Exercise description:
Rewrite the stretch of material from its start through the line containing "coordinates (70, 240)." as a numbered list, leaving out any blank lines.
[[ Exercise material, beginning ]]
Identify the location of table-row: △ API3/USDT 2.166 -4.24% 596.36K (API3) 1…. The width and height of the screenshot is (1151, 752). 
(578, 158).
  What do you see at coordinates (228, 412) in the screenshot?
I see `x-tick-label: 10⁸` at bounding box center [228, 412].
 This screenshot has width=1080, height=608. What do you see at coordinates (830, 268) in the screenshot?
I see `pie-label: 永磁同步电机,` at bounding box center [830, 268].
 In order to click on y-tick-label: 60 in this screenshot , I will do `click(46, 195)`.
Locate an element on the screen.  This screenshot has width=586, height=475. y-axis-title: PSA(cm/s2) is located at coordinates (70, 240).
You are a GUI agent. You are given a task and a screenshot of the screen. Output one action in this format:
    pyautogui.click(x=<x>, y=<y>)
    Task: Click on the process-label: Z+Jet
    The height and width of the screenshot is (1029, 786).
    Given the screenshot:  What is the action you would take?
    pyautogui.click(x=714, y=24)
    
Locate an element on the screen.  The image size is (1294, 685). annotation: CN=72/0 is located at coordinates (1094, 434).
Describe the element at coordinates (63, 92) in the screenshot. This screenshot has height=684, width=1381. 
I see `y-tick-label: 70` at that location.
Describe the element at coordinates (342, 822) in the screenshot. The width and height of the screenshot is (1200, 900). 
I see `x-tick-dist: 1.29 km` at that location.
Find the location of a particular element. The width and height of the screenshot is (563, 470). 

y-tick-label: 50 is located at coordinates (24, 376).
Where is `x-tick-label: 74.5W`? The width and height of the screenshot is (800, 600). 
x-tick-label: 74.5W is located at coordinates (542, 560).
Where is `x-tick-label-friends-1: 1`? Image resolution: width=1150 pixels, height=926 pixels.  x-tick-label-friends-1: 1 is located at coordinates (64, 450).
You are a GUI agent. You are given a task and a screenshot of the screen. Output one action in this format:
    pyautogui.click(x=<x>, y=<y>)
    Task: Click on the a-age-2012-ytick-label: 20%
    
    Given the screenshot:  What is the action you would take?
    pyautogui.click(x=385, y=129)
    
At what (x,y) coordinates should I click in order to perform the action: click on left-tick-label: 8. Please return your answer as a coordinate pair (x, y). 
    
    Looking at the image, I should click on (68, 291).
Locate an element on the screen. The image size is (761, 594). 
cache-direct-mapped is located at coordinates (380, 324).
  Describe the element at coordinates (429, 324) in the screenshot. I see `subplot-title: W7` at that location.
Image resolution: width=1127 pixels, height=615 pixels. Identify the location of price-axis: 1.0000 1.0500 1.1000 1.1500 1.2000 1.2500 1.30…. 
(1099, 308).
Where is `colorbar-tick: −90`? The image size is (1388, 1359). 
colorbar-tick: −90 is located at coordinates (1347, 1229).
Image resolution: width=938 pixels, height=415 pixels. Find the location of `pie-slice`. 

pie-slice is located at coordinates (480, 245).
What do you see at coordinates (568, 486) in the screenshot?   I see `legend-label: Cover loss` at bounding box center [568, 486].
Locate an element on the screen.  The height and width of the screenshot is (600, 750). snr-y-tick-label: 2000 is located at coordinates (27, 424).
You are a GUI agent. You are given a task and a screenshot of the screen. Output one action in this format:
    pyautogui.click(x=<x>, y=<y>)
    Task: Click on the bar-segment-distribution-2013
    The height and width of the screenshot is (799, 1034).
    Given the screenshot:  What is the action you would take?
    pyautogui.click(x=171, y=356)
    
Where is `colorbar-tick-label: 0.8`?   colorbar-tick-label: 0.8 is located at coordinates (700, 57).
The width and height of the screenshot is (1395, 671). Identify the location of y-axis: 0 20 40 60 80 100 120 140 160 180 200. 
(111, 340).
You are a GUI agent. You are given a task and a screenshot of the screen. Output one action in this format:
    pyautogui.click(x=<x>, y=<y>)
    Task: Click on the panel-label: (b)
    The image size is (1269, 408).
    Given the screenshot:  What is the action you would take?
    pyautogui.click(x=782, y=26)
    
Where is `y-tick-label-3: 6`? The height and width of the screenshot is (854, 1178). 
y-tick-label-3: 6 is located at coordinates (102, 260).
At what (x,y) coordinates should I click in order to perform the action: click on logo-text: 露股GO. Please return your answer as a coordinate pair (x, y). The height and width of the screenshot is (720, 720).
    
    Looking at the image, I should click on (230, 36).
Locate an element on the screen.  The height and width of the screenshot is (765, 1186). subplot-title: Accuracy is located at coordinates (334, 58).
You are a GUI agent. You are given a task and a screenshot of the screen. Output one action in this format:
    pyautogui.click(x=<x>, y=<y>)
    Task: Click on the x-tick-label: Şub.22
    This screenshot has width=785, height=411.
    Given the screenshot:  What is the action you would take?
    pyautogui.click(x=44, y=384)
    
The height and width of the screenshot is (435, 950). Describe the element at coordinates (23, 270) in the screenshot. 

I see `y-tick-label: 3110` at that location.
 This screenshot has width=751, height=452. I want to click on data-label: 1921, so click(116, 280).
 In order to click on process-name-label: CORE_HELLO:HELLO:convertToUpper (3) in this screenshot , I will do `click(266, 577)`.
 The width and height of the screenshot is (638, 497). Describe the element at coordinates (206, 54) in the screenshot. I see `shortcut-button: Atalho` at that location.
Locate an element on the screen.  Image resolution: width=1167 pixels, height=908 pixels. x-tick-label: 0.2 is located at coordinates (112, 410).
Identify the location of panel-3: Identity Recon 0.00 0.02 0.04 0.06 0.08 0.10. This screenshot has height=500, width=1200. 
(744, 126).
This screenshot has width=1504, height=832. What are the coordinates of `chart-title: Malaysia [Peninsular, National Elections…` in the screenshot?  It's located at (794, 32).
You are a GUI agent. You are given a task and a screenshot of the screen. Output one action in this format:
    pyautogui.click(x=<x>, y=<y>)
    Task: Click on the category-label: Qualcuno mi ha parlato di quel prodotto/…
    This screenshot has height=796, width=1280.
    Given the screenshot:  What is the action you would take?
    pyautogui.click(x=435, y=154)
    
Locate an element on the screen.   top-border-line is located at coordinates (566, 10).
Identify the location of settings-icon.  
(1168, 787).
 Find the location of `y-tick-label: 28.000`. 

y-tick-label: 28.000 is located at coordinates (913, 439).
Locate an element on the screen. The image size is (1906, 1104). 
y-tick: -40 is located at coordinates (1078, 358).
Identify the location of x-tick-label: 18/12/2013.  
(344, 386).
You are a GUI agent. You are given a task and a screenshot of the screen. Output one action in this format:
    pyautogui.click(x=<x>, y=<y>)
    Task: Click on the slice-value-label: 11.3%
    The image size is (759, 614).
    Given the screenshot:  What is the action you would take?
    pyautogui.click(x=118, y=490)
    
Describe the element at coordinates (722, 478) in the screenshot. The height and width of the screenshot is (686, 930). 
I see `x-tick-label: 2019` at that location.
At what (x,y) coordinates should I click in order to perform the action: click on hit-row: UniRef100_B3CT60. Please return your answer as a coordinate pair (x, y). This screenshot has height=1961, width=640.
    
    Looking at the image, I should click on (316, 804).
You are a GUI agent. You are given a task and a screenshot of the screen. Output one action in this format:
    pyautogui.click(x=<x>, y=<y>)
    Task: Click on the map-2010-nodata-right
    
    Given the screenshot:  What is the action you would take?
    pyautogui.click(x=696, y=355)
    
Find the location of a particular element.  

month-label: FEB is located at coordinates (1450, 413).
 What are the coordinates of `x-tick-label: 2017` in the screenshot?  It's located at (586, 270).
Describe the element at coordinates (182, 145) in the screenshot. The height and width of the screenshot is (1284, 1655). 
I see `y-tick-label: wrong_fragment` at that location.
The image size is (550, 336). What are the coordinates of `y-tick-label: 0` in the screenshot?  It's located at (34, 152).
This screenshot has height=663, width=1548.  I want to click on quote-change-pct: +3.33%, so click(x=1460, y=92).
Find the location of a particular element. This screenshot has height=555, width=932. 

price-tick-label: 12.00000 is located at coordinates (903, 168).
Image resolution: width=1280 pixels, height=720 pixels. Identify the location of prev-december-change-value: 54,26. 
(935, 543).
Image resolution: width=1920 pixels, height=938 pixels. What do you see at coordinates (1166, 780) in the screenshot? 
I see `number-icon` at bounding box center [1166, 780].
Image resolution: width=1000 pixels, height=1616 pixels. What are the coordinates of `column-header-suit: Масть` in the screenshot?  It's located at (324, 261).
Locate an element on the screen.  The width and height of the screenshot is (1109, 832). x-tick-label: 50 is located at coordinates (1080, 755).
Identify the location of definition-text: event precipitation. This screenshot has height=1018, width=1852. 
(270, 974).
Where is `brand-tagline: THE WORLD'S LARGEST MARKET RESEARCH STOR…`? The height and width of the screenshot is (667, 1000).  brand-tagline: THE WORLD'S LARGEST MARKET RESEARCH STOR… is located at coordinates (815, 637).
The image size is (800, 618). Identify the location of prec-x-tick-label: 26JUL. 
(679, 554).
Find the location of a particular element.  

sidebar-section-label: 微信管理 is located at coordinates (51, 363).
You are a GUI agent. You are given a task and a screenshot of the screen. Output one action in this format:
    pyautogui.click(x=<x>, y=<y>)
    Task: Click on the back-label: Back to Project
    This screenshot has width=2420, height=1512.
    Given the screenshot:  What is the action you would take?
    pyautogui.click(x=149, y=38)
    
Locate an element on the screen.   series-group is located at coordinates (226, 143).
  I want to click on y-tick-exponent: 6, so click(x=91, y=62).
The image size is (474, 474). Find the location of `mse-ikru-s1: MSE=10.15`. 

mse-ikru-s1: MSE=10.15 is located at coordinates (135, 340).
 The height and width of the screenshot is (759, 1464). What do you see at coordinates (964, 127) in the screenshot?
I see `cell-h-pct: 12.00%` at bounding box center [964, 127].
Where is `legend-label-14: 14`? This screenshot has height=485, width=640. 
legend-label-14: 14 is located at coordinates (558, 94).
[[ Exercise material, end ]]
The completed task:
1. Identify the location of table-row: △ API3/USDT 2.166 -4.24% 596.36K (API3) 1…. The width and height of the screenshot is (1151, 752). 
2. (578, 158).
3.   What do you see at coordinates (228, 412) in the screenshot?
4. I see `x-tick-label: 10⁸` at bounding box center [228, 412].
5.  This screenshot has width=1080, height=608. What do you see at coordinates (830, 268) in the screenshot?
6. I see `pie-label: 永磁同步电机,` at bounding box center [830, 268].
7.  In order to click on y-tick-label: 60 in this screenshot , I will do `click(46, 195)`.
8. Locate an element on the screen.  This screenshot has width=586, height=475. y-axis-title: PSA(cm/s2) is located at coordinates (70, 240).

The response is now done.